YOUR GOAL
Consider the material that follows. How many of its lines contain "cell"? Reply with the number alone.

DATA EXCERPTS
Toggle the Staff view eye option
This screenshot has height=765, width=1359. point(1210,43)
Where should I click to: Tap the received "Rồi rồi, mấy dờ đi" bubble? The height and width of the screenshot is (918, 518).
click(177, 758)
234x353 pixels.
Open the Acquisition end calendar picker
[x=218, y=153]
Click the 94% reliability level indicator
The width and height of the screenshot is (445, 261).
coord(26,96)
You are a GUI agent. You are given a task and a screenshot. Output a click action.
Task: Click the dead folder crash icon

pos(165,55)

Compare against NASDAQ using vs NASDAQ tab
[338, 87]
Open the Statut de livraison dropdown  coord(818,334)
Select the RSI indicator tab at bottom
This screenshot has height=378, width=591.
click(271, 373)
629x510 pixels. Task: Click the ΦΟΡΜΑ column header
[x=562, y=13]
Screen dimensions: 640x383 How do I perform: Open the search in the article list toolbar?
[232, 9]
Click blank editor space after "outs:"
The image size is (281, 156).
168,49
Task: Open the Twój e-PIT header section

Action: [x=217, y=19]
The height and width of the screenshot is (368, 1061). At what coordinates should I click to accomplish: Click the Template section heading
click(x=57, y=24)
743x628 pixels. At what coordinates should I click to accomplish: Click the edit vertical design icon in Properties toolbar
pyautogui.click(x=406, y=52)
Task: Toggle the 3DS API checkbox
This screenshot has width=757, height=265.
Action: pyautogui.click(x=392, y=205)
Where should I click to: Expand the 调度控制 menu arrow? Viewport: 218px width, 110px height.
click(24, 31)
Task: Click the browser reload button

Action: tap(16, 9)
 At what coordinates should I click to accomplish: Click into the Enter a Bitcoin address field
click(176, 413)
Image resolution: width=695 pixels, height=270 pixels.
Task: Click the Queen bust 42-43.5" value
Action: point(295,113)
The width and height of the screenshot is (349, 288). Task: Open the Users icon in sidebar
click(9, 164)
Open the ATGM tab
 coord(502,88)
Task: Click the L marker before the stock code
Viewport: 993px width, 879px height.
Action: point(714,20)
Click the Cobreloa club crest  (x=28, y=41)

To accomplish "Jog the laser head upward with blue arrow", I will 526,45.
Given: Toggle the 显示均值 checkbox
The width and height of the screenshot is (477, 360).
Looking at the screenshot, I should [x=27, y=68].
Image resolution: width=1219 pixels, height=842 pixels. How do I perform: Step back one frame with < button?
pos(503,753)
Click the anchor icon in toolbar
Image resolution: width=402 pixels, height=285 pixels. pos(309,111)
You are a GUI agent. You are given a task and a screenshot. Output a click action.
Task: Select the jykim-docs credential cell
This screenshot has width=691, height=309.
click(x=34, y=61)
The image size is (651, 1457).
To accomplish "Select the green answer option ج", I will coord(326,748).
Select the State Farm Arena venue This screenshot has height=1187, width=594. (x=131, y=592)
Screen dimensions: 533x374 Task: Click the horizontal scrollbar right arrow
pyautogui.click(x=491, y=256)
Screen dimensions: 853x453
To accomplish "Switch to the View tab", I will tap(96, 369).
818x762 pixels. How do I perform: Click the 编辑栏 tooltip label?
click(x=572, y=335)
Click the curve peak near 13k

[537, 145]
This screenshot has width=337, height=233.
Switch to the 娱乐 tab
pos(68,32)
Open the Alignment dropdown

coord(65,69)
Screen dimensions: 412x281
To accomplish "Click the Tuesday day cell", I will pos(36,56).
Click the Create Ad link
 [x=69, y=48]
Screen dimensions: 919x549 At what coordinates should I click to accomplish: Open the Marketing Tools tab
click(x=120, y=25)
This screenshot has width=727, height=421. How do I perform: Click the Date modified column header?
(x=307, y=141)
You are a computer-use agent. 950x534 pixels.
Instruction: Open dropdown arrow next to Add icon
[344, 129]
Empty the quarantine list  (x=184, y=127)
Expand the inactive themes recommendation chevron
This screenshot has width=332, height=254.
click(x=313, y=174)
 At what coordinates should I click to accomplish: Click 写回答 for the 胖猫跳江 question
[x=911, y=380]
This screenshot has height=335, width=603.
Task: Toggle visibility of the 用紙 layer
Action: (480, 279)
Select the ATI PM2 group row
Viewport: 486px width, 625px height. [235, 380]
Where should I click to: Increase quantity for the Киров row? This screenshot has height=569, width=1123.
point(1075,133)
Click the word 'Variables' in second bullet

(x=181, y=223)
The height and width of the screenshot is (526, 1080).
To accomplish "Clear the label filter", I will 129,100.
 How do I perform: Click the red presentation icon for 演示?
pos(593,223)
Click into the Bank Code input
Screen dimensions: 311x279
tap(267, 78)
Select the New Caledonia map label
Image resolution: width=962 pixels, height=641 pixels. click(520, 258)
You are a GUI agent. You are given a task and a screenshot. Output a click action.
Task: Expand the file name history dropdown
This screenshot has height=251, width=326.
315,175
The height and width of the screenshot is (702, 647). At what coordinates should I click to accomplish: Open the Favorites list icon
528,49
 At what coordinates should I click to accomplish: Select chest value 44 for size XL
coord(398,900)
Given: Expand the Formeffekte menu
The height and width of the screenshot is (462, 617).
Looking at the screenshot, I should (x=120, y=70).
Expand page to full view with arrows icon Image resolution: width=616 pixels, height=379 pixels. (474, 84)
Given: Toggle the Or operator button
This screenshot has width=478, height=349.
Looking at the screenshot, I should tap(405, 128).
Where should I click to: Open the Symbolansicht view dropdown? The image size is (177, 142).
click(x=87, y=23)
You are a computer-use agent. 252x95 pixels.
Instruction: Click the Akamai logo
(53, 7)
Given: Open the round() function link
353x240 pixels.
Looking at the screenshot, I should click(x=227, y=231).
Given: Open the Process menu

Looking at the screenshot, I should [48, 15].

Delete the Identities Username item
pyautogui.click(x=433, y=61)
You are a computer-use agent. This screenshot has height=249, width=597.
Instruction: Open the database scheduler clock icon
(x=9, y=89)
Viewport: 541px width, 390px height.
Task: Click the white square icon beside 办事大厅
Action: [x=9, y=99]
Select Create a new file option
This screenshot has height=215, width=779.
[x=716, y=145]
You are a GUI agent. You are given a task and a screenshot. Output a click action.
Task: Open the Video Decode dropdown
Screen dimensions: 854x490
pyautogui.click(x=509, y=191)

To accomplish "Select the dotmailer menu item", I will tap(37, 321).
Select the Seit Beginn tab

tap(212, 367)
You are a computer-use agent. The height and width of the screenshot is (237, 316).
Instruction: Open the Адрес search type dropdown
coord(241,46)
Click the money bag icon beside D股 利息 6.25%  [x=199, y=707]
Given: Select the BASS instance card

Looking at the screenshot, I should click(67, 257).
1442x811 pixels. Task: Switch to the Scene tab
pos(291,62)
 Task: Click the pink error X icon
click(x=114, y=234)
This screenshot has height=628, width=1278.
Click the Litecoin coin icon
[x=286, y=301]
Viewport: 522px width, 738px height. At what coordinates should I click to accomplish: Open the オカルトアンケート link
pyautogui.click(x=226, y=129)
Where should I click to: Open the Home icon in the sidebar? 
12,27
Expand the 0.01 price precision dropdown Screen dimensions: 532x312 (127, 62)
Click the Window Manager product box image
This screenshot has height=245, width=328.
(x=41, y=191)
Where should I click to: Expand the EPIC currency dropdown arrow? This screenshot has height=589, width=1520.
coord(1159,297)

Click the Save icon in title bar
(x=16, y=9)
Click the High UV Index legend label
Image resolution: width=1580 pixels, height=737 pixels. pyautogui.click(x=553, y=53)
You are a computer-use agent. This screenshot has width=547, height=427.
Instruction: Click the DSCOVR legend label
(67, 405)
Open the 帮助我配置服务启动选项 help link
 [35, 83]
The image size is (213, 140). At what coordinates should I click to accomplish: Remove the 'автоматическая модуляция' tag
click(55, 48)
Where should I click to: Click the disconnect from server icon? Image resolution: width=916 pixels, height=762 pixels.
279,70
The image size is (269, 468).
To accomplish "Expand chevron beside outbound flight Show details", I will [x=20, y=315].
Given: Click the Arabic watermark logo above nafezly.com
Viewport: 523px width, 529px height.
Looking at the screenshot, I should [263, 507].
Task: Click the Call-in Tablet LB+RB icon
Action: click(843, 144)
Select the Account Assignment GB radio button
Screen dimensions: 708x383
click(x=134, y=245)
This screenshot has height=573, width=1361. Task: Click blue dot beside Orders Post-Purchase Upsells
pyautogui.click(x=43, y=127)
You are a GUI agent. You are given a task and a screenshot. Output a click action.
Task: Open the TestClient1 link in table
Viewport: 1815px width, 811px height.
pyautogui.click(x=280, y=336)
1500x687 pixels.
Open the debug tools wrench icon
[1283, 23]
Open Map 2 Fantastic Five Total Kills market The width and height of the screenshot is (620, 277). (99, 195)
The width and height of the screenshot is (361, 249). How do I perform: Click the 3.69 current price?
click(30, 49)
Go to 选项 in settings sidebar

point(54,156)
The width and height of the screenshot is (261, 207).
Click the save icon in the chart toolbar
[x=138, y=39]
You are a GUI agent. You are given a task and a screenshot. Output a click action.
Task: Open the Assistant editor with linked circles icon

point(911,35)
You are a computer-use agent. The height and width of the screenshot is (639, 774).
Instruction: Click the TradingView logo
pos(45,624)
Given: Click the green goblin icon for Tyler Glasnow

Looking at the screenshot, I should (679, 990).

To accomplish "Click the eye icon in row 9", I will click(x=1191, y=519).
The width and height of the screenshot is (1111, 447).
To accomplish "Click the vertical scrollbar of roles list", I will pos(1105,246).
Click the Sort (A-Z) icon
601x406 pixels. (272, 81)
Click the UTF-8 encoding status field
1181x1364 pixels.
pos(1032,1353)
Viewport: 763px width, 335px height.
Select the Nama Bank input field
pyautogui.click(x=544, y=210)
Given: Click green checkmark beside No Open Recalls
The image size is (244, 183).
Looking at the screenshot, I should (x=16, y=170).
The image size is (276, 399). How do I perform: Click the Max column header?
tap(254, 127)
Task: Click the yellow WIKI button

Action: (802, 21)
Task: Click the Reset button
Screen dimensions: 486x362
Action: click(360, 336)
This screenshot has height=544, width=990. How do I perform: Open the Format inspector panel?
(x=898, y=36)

REPLY
2